Colombia ancora in piazza contro il governo e i massacri paramilitari

Nelle ultime settimane il paese è stato attraversato da intense mobilitazioni e da una violentissima repressione statale, mentre aumentano i massacri e le stragi dei paramilitari. A Roma ne discutiamo il 24 settembre durante l’iniziativa alla Città dell’Utopia per Mario Paciolla

Dalle rivolte e i massacri polizieschi del 9 e 10 settembre, con l’assassinio da parte della polizia e delle forze repressive di 14 persone nelle due giornate di rivolta seguite all’omicidio poliziesco di Javier Ordonez fino allo sciopero nazionale del 21 settembre, la Colombia sta attraversando una fase di enormi tensioni politiche. La repressione poliziesca si è ripetuta anche lunedì scorso nelle piazze e nelle strade, mentre la sindaca di Bogotá, Claudia Lopez, del partito di centro Alianza Verde, ha dichiarato che la polizia ha disobbedito ai suoi ordini quando ha sparato contro i manifestanti ed ha chiesto una riforma delle forze di polizia, aprendo uno scontro istituzionale con il governo nazionale. Si tratta di una situazione gravissima anche a livello istituzionale. Durissime anche le critiche e le denunce del leader della coalizione di sinistra, arrivata al ballottaggio due anni fa,  la Colombia Humana di Gustavo Petro.

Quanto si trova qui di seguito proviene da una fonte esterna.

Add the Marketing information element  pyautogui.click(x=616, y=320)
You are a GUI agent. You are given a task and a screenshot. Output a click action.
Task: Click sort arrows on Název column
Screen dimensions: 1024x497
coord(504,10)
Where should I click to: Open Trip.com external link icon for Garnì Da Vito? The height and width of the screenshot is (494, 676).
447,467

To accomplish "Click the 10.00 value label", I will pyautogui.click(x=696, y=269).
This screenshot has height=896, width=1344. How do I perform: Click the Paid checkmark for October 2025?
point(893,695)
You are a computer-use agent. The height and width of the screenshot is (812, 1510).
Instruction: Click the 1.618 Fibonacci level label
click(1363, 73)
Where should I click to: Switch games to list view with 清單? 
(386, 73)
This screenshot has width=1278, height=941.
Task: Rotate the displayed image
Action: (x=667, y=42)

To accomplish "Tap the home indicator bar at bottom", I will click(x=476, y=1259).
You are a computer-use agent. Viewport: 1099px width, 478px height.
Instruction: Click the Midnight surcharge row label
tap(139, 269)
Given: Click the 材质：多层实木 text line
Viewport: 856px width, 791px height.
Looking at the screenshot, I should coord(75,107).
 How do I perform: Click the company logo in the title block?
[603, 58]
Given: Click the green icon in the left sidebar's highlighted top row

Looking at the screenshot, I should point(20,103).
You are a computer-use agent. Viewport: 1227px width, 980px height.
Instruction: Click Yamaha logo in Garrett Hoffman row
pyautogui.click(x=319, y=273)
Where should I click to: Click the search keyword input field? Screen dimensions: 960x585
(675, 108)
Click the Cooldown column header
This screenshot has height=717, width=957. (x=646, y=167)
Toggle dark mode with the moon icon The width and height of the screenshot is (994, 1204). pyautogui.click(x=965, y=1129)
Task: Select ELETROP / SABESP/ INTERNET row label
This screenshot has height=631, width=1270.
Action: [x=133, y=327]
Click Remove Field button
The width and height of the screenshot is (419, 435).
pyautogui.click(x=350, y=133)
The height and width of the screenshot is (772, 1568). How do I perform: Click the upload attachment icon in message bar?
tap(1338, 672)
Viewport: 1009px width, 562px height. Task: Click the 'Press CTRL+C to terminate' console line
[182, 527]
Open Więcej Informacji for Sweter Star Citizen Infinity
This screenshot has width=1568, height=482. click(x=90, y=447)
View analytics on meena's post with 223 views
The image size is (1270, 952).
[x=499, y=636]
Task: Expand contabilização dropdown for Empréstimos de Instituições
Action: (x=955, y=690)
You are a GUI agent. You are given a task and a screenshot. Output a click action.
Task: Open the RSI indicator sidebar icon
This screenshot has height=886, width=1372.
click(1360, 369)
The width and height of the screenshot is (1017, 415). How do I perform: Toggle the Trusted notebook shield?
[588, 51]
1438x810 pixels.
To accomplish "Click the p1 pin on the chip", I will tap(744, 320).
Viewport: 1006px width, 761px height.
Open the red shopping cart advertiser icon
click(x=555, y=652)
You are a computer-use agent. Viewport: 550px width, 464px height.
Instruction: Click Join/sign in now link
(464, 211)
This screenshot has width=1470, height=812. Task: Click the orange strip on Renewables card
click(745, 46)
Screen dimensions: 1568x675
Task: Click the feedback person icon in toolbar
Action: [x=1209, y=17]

Ieri la Corte Suprema ha emesso una sentenza che impone al governo di cambiare le direttive in termini di ordine pubblico, tutelare il diritto alla protesta pacifica, e chiedere pubblicamente scusa dal vivo sulle radio e in televisione per le violenze indiscriminate compiute in occasioni delle repressioni contro lo sciopero studentesco e sindacale dello scorso anno, così come durante le manifestazioni di queste ultime settimane.

Mentre la tensione politica cresce nel paese e il rifiuto della violenza di Stato si estende nella società colombiana, il senatore dell’opposizione Iván Cepeda ha annunciato che depositerà alla Corte Penale Internazionale una denuncia rispetto all’eventuale responsabilità per crimini di lesa umanità del presidente Iván Duque e il ministro della Difesa Carlos Holmes Trujillo per i massacri e le torture commesse dalla polizia.

 

Foto Colombia Informa

 

Lo scorso lunedì 21 settembre migliaia di persone sono scese in piazza in diverse città per la mobilitazione lanciata dal Comité del Paro Nacional composto da organizzazioni sindacali, movimenti sociali e popolari in tutto il paese.

 

Lanciata per denunciare la violenza del governo ed i massacri in corso nel paese, chiedere verità e giustizia per i 14 giovani assassinati dalla polizia, esigere una riforma delle forze di pubblica sicurezza, la giornata di mobilitazione rivendicava anche misure a sostegno del reddito per i settori popolari e i lavoratori e le lavoratrici colpiti dalla crisi, a fronte della drammatica situazione che il paese sta attraversando.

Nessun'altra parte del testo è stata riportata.